Since we fully expect any new PAINE 26 to become an enduring boating legend we’ve spared no effort to sweat the details for your benefit. Here are just a few examples:
1. The one thing that most defines a yacht is its hull shape. In order that your new life’s playmate might become a legend, that shape must be perfect. At my advanced stage in life I have been called an expert at boat shaping and I agree I’ve learned a lot. Nat Herreshoff’s models for the H 12 ½, Herreshoff FISH, and Marlin were near perfect. I’ve slavishly copied the parent model, faired it to fourth order perfection using computer fairing, and introduced NACA researched foils and appendage trailing edges that were impossible when the material of construction was simple unreinforced wood.
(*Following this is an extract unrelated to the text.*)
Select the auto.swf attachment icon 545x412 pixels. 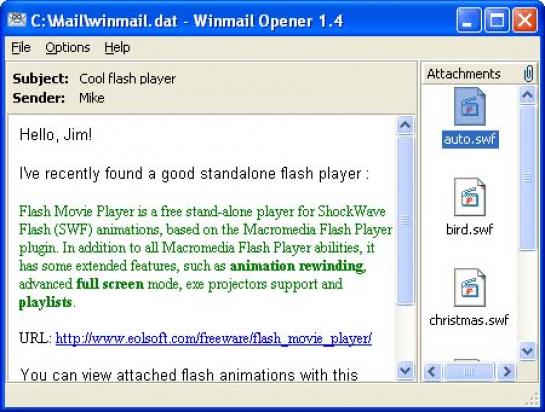tap(470, 106)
2. The rake of the cockpit coamings must be just right to permit the coamings to cradle your back at just the right angle when seated- and to match the timeless aesthetic that Nat Herreshoff perfected a century ago. Too vertical and the top of the coamings cuts into your back. Too slanted and the bottom does likewise. I and my employees have measured everything that has been built to the point of exhaustion. As designed you simply can’t do better.
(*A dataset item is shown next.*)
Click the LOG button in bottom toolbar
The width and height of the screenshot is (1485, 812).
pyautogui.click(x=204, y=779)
3. In order to be easily singlehanded the PAINE 26 jib is self tending and controllable from the helmsman’s position. You let go of the furler line, pull in on the outhaul― all from the safety of the cockpit― and away you go, never having to touch a jibsheet even when short tacking up a narrow channel. But in heavier airs this arrangement might have the disadvantage of the jibboom lifting and spilling air from the leech. To counter this I invented the “D.V.T.” (Dang Vang Thangs). They’re springy carbon fiber straps that are sewn into the jib and keep the clew from rising. Since they are parallel to the luff they have no effect upon roller furling nor the airfoil shape of the sail. Best of all they’re truly unobtrusive― you hardly notice them, unlike some of the unsightly and dangerous alternatives.
4. One of the joys of boating is swimming – a fact some boatbuilders seem to have forgotten. We’ve invented a simple transom door and swim ladder that gets you from the cockpit into the water in a trice for hours of aquatic fun. And incidentally (incidentally?) if you ever fall overboard from any of the existing fleet of yachts, new or used, you’ll have a few minutes to think about maybe having bought the wrong boat― perhaps an hour if you’re a strong swimmer. If you build a PAINE 26, you’ll pull a little latch, the door will fall open, and you’ll be back on board after a pleasant little unexpected swim. And go sailing tomorrow.
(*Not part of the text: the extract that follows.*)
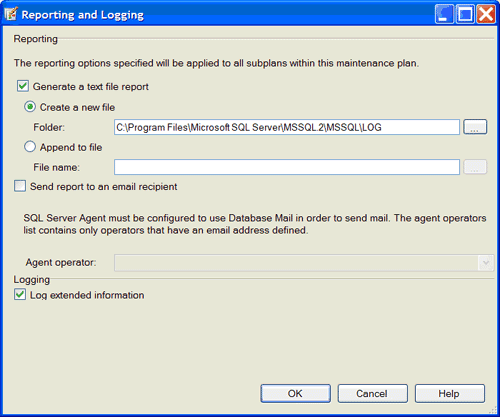Screen dimensions: 500x417
Task: Click the Reporting and Logging title bar text
Action: click(x=82, y=15)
5. We chose 26 feet because it’s really all the sailboat most folks ever actually use. Larger boats spend their lives languishing in marinas for lack of crew, smaller ones lack the seaworthiness to venture very far out into open ocean. The PAINE 26 cockpit, where all the fun happens, is half the boat- larger than that on most forty footers. The interior, with its (optional but don’t omit it) companionway tent in place, gives you the possibility of a winter in the Bahamas. There’s a stove for cooking, toilet, and four comfortable bunks. All you need to escape urban reality and love summers again.
6. I’m getting on and have seen the vagaries of an economy unsustainably on the rise and then gone predictably amok. You have but one life to live, on this planet at least. Paper money is an invention that may have run its course― certainly paper stock certificates have. I’d love to help you exchange, while you still can, some of this paper for something of real value that can bring joy to your life. Build a PAINE 26 and enjoy life to the fullest. I’ll be proud to have helped and to know you are thriving.